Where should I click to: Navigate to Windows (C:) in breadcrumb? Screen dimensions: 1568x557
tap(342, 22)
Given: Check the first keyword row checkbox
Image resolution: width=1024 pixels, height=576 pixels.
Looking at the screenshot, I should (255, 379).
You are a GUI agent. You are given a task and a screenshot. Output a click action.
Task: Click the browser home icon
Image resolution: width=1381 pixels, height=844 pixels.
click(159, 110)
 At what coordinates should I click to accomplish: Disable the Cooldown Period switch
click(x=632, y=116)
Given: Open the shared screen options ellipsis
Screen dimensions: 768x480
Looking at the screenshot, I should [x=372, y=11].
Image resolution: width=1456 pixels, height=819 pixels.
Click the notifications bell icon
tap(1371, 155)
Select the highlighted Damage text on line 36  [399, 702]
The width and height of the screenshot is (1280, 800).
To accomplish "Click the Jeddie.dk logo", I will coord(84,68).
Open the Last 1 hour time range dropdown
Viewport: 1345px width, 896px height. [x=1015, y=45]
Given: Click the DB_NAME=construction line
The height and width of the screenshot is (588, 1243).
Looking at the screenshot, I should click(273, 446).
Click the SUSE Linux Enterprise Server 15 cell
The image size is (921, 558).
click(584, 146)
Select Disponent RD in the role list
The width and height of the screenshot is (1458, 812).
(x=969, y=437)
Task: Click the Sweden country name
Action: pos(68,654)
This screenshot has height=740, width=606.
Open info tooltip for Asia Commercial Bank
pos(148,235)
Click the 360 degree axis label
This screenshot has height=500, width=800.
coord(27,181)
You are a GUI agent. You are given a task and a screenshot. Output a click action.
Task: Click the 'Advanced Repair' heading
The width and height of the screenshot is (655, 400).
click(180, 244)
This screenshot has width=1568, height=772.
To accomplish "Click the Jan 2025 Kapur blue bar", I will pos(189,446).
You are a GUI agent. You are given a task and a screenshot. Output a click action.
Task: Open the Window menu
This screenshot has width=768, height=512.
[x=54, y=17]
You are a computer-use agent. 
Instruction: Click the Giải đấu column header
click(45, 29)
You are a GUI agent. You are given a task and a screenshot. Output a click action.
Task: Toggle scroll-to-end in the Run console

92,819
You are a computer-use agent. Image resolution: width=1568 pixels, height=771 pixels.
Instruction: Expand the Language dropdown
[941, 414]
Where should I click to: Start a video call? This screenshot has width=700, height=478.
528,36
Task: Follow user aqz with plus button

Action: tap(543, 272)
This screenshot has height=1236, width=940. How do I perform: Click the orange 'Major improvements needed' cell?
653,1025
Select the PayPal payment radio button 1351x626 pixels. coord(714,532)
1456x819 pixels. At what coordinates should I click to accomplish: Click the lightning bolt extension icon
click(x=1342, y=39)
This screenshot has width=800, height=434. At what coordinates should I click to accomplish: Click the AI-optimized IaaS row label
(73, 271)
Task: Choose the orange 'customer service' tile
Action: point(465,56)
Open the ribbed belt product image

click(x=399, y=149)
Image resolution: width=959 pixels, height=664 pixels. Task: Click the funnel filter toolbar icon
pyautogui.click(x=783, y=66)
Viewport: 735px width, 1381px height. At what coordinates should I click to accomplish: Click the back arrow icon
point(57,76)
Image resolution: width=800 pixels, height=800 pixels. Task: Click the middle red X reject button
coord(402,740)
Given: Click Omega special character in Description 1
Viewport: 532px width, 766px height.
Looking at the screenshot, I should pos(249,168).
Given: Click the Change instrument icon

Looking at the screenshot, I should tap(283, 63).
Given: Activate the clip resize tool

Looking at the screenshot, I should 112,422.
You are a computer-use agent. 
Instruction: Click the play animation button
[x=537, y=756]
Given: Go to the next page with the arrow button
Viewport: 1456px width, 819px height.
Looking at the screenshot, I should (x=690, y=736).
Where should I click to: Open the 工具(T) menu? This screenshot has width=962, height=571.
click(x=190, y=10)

▶ _GIVEN REQUEST_
Update the material above by replacing each occurrence of "Screen dimensions" with "Screen size". Keep every other part unchanged.

▶ _ANSWER TO THE TASK_
Where should I click to: Navigate to Windows (C:) in breadcrumb? Screen size: 1568x557
tap(342, 22)
Given: Check the first keyword row checkbox
Image resolution: width=1024 pixels, height=576 pixels.
Looking at the screenshot, I should (255, 379).
You are a GUI agent. You are given a task and a screenshot. Output a click action.
Task: Click the browser home icon
Image resolution: width=1381 pixels, height=844 pixels.
click(159, 110)
 At what coordinates should I click to accomplish: Disable the Cooldown Period switch
click(x=632, y=116)
Given: Open the shared screen options ellipsis
Screen size: 768x480
Looking at the screenshot, I should [x=372, y=11].
Image resolution: width=1456 pixels, height=819 pixels.
Click the notifications bell icon
tap(1371, 155)
Select the highlighted Damage text on line 36  [399, 702]
The width and height of the screenshot is (1280, 800).
To accomplish "Click the Jeddie.dk logo", I will coord(84,68).
Open the Last 1 hour time range dropdown
Viewport: 1345px width, 896px height. [x=1015, y=45]
Given: Click the DB_NAME=construction line
The height and width of the screenshot is (588, 1243).
Looking at the screenshot, I should click(273, 446).
Click the SUSE Linux Enterprise Server 15 cell
The image size is (921, 558).
click(584, 146)
Select Disponent RD in the role list
The width and height of the screenshot is (1458, 812).
(x=969, y=437)
Task: Click the Sweden country name
Action: pos(68,654)
This screenshot has height=740, width=606.
Open info tooltip for Asia Commercial Bank
pos(148,235)
Click the 360 degree axis label
This screenshot has height=500, width=800.
coord(27,181)
You are a GUI agent. You are given a task and a screenshot. Output a click action.
Task: Click the 'Advanced Repair' heading
The width and height of the screenshot is (655, 400).
click(180, 244)
This screenshot has width=1568, height=772.
To accomplish "Click the Jan 2025 Kapur blue bar", I will pos(189,446).
You are a GUI agent. You are given a task and a screenshot. Output a click action.
Task: Open the Window menu
This screenshot has width=768, height=512.
[x=54, y=17]
You are a computer-use agent. 
Instruction: Click the Giải đấu column header
click(45, 29)
You are a GUI agent. You are given a task and a screenshot. Output a click action.
Task: Toggle scroll-to-end in the Run console

92,819
You are a computer-use agent. Image resolution: width=1568 pixels, height=771 pixels.
Instruction: Expand the Language dropdown
[941, 414]
Where should I click to: Start a video call? This screenshot has width=700, height=478.
528,36
Task: Follow user aqz with plus button

Action: tap(543, 272)
This screenshot has height=1236, width=940. How do I perform: Click the orange 'Major improvements needed' cell?
653,1025
Select the PayPal payment radio button 1351x626 pixels. coord(714,532)
1456x819 pixels. At what coordinates should I click to accomplish: Click the lightning bolt extension icon
click(x=1342, y=39)
This screenshot has width=800, height=434. At what coordinates should I click to accomplish: Click the AI-optimized IaaS row label
(73, 271)
Task: Choose the orange 'customer service' tile
Action: point(465,56)
Open the ribbed belt product image

click(x=399, y=149)
Image resolution: width=959 pixels, height=664 pixels. Task: Click the funnel filter toolbar icon
pyautogui.click(x=783, y=66)
Viewport: 735px width, 1381px height. At what coordinates should I click to accomplish: Click the back arrow icon
point(57,76)
Image resolution: width=800 pixels, height=800 pixels. Task: Click the middle red X reject button
coord(402,740)
Given: Click Omega special character in Description 1
Viewport: 532px width, 766px height.
Looking at the screenshot, I should pos(249,168).
Given: Click the Change instrument icon

Looking at the screenshot, I should tap(283, 63).
Given: Activate the clip resize tool

Looking at the screenshot, I should 112,422.
You are a computer-use agent. 
Instruction: Click the play animation button
[x=537, y=756]
Given: Go to the next page with the arrow button
Viewport: 1456px width, 819px height.
Looking at the screenshot, I should (x=690, y=736).
Where should I click to: Open the 工具(T) menu? This screenshot has width=962, height=571.
click(x=190, y=10)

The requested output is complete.